Which approach works best in practice? If researchers have a high degree of confidence in their ability to predict either survey participation or the outcome variable, logic would suggest they choose the approach that best fits with their prior knowledge. However, ignorable selection cannot be known to hold with certainty, and researchers may lack extensive knowledge of potential confounders, especially when there is little visibility into the recruitment and sampling process as is often the case with online, opt-in samples. Doubly-robust strategies could hedge against uncertainty but can have high variance and may be even less accurate if both the propensity and outcome models are incorrect. Given that researchers will often produce survey estimates under less than ideal circumstances, do any of these approaches tend to produce better results when ignorability assumptions are not met?

In this paper, we use Bayesian additive regression trees (BART) to compare each of these estimation strategies for opt-in samples. We compare four estimators: propensity weighting (PW), outcome regression (OR), and two doubly-robust estimators. These are outcome regression with a residual bias correction (OR-RBC), and outcome regression with the propensity score as a covariate (OR-PSC). BART is an accurate, flexible, Bayesian machine learning algorithm that has been shown to perform well in causal inference and missing data imputation settings. It readily accommodates interactions and nonlinearities, reducing the need for assumptions about functional form.

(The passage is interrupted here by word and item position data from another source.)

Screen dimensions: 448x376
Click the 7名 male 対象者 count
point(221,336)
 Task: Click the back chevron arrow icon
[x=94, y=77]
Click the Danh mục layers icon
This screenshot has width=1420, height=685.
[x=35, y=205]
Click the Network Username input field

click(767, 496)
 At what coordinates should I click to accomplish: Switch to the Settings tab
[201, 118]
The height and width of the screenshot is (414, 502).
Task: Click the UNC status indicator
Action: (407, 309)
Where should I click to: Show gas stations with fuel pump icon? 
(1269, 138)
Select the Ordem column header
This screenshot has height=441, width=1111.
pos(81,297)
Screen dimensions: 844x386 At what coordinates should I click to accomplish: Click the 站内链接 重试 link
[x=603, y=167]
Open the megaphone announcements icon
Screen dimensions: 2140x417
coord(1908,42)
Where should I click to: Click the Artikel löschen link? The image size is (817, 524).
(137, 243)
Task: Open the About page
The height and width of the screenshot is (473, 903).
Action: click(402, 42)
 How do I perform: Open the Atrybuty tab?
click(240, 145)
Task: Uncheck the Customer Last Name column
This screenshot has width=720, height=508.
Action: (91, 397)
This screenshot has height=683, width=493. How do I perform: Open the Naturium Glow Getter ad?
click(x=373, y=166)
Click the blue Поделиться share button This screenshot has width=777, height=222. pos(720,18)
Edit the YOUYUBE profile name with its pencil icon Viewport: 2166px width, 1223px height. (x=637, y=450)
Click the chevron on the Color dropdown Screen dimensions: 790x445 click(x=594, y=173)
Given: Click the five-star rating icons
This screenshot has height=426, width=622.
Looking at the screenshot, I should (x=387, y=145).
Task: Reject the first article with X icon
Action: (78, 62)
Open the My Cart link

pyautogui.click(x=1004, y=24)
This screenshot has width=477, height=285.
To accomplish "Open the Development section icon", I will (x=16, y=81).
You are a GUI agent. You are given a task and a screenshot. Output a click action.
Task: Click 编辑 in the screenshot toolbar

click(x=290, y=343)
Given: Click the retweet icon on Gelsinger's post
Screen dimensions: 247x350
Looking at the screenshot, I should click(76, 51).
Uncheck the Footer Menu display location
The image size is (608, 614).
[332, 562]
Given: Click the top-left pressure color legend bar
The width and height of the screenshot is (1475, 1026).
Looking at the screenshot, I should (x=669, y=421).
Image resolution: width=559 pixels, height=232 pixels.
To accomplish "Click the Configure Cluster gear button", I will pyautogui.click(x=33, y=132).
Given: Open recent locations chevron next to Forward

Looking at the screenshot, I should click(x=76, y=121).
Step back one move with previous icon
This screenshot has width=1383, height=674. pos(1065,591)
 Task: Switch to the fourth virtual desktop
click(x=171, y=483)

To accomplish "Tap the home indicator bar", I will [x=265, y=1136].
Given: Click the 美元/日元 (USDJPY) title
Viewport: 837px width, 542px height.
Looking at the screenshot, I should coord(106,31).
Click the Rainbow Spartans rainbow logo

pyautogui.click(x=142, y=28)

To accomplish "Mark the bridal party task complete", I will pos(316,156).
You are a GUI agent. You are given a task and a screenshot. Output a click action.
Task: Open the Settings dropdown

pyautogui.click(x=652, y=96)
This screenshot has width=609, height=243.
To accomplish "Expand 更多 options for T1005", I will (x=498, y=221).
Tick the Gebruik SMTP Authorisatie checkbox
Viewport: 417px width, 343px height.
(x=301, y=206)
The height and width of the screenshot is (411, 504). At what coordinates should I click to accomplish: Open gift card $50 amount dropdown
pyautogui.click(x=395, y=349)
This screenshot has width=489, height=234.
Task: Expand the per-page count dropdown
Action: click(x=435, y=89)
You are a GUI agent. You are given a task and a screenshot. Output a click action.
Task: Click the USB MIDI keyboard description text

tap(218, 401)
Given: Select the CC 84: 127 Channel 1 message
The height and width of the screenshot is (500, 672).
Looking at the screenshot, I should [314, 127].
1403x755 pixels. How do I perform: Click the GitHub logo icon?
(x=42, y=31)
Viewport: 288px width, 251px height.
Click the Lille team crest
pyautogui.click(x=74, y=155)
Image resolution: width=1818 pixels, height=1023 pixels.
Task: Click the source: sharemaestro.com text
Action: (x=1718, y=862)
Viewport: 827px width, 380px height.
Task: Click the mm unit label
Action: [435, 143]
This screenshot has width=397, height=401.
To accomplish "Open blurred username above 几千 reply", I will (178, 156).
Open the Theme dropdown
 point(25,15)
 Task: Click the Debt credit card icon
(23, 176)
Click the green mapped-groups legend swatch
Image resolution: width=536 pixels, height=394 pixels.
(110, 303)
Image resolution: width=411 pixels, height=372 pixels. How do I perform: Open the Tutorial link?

Using 10 parallel survey datasets from different online opt-in sample vendors, we evaluate the performance of each estimator with respect to bias, variance, and root mean squared error on five estimated measures of civic engagement for which ignorability assumptions are clearly invalid. With few exceptions, we find that OR-RBC and PW produce very similar point estimates with the lowest bias, though OR-RBC exhibits lower variance and RMSE. In contrast, OR-PSC and OR also produce very similar point estimates with higher biases, but in this case the doubly-robust OR-PSC estimates display the highest variance and RMSE.